▶ TEXT SHOWN:
+ + + + + + +
The fiasco during the attack of the World Trade Center in New York in 2001 showed clearly what the lack of coordination could result in. The communications systems of the police and fire departments were not coordinated. Data and other information coming from either party made decision making perilous with much loss of life. In contrast, IBM and the City of Rio have developed a massive control center where all data and other information from cameras, sensors and other recording devices are instantly analyzed and shared among all relevant departments dealing with traffic congestion, floods and other natural and environmental disasters.

San Francisco was a leader in generating data for its departments. But there was little sharing across departmental silos opening the door for lack of accurate priority-setting, accountability and the inability to measure progress and success. Through leadership by San Francisco’s Mayor, Gavin Newsom, in 2009, all city departments were directed to make all non-confidential datasets available to the public and to develop and share the datasets with other departments in a timely fashion to ensure accurate priority setting and implementation. Known as DataSF, this open attitude to engaging collaboration and integrating data and information, helped to build not only the data itself but also a culture and capacity for data analysis that all departments, including the Planning Department of the city, could benefit from. As a result, these departments and the city as a whole could benefit from strategic decisions that would meet a community’s agreed upon collaborative and inclusive goals, measurable milestones, and through accountability tools, track the community’s progress. San Francisco’s challenges have been identified with other communities, which have seen their solutions as a replicable example to emulate or the lessons learned to create unique and innovative solutions most relevant to their situation.  For instance, New York City’s 2011 Digital Roadmap followed by their 2015 report, Open Data for All, focused on making open data available to all, but especially from the perspective of the needs of its citizens. Consequently, their plans aligned and reflected the City of New York’s goals to engage citizens to better understand their priorities as well as the development and integration of real time open datasets to respond to end-user value. These practices were meant to improve the city’s smart infrastructure and to increase responsiveness to people’s needs and priorities.
+ + + + + + +
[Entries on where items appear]

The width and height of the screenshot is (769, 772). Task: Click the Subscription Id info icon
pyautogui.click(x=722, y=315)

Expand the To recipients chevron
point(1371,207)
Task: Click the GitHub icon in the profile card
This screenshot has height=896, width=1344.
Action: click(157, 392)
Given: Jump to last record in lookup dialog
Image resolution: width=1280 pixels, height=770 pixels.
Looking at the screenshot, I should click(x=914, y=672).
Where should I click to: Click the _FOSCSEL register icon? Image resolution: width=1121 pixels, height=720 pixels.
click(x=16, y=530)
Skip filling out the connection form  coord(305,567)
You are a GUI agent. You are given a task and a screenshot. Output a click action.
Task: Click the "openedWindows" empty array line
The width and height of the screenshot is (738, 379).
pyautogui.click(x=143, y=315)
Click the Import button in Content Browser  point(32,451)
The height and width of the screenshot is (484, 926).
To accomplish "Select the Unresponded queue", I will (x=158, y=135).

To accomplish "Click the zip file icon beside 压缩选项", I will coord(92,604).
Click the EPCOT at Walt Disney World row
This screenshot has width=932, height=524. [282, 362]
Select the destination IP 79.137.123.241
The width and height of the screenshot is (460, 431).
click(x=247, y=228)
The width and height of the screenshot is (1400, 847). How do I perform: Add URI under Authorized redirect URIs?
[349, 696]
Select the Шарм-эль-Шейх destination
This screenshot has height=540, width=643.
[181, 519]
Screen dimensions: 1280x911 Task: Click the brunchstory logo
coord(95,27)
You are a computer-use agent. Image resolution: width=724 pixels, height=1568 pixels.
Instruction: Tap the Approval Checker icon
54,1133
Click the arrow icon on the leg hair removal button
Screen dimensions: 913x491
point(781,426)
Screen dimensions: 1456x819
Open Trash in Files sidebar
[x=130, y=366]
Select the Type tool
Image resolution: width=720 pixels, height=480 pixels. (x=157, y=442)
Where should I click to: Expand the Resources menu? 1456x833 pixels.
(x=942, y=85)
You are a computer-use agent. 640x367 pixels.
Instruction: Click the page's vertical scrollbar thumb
+ + + + + + +
▶ SHORT EXERCISE 1:
List every year mentioned in the passage on cities sharing data.
▶ SHORT EXERCISE 2:
Extend the passage on cities sharing data, picking up right after its last sentence.

▶ OUTPUT 1:
2001, 2009, 2011, 2015

▶ OUTPUT 2:
Cities such as Singapore and Chicago have perfected the utilization of urban data in their community planning, economic development and infrastructure development programs and offer important lessons for other cities. For instance, Singapore’s experience in integrating formerly siloed departments through data and knowledge sharing has helped other cities in developing similar approaches. In the early 1960’s, Singapore’s various ministries and related organizations were all involved in ensuring the quality of its water systems, but it suffered from the lack of sharing data and information among them, resulting in inefficient and inadequate public services. Through a crisis in limited clean water resources amid a growing population, a new national public agency became responsible for all aspects of water in the city including sharing the necessary data and information with other agencies and the public. The resulting transformation of its water operation along with other agency and the public’s input, leveraged the majority of the island nation’s land surface as a water catchment area with water stored in 17 reservoirs, including the Marina Basin, which is in the heart of the city center. What this demonstrated was the initial inefficiency of city governments to provide services when they were not integrated, and a culture of information sharing was not evident. Through this transformative approach, the collaboration, sharing of data and seeking public input, gained significant improvements that also transcended to other organizations and community benefits beyond improved water services, including tourism, economic development and social benefits.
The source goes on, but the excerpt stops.